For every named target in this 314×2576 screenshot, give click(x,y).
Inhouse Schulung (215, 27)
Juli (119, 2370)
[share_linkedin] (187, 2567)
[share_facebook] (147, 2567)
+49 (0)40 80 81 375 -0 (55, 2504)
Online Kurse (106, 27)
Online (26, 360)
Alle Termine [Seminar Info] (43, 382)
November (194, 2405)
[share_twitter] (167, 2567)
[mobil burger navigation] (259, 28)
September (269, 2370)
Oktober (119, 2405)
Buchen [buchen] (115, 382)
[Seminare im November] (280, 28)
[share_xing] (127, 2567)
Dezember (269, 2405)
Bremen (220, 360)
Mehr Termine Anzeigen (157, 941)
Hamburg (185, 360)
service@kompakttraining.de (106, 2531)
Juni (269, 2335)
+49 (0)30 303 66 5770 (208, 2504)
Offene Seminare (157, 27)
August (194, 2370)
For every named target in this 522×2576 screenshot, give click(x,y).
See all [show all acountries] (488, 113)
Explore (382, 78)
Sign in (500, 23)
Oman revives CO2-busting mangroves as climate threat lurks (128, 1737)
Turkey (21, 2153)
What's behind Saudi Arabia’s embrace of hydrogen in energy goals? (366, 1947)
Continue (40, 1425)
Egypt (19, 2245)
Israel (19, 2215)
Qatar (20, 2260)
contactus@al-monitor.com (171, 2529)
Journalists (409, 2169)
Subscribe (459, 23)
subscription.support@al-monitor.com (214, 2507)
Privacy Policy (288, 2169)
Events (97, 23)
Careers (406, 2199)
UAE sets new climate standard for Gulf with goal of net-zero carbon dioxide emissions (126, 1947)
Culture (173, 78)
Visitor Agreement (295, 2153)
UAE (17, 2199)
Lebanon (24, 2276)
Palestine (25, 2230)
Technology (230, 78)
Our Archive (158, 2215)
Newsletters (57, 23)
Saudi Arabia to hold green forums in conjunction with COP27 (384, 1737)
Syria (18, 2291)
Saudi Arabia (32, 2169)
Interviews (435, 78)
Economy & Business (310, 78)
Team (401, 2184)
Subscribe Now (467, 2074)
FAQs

= = =

- **EXERCISE PROMPT**: Could you reproduce every one of the records above word for word, keeping each on its own line?

- **RESULT FOR THIS TASK**:
For every named target in this 314×2576 screenshot, give click(x,y).
Inhouse Schulung (215, 27)
Juli (119, 2370)
[share_linkedin] (187, 2567)
[share_facebook] (147, 2567)
+49 (0)40 80 81 375 -0 (55, 2504)
Online Kurse (106, 27)
Online (26, 360)
Alle Termine [Seminar Info] (43, 382)
November (194, 2405)
[share_twitter] (167, 2567)
[mobil burger navigation] (259, 28)
September (269, 2370)
Oktober (119, 2405)
Buchen [buchen] (115, 382)
[Seminare im November] (280, 28)
[share_xing] (127, 2567)
Dezember (269, 2405)
Bremen (220, 360)
Mehr Termine Anzeigen (157, 941)
Hamburg (185, 360)
service@kompakttraining.de (106, 2531)
Juni (269, 2335)
+49 (0)30 303 66 5770 (208, 2504)
Offene Seminare (157, 27)
August (194, 2370)
For every named target in this 522×2576 screenshot, give click(x,y).
See all [show all acountries] (488, 113)
Explore (382, 78)
Sign in (500, 23)
Oman revives CO2-busting mangroves as climate threat lurks (128, 1737)
Turkey (21, 2153)
What's behind Saudi Arabia’s embrace of hydrogen in energy goals? (366, 1947)
Continue (40, 1425)
Egypt (19, 2245)
Israel (19, 2215)
Qatar (20, 2260)
contactus@al-monitor.com (171, 2529)
Journalists (409, 2169)
Subscribe (459, 23)
subscription.support@al-monitor.com (214, 2507)
Privacy Policy (288, 2169)
Events (97, 23)
Careers (406, 2199)
UAE sets new climate standard for Gulf with goal of net-zero carbon dioxide emissions (126, 1947)
Culture (173, 78)
Visitor Agreement (295, 2153)
UAE (17, 2199)
Lebanon (24, 2276)
Palestine (25, 2230)
Technology (230, 78)
Our Archive (158, 2215)
Newsletters (57, 23)
Saudi Arabia to hold green forums in conjunction with COP27 (384, 1737)
Syria (18, 2291)
Saudi Arabia (32, 2169)
Interviews (435, 78)
Economy & Business (310, 78)
Team (401, 2184)
Subscribe Now (467, 2074)
FAQs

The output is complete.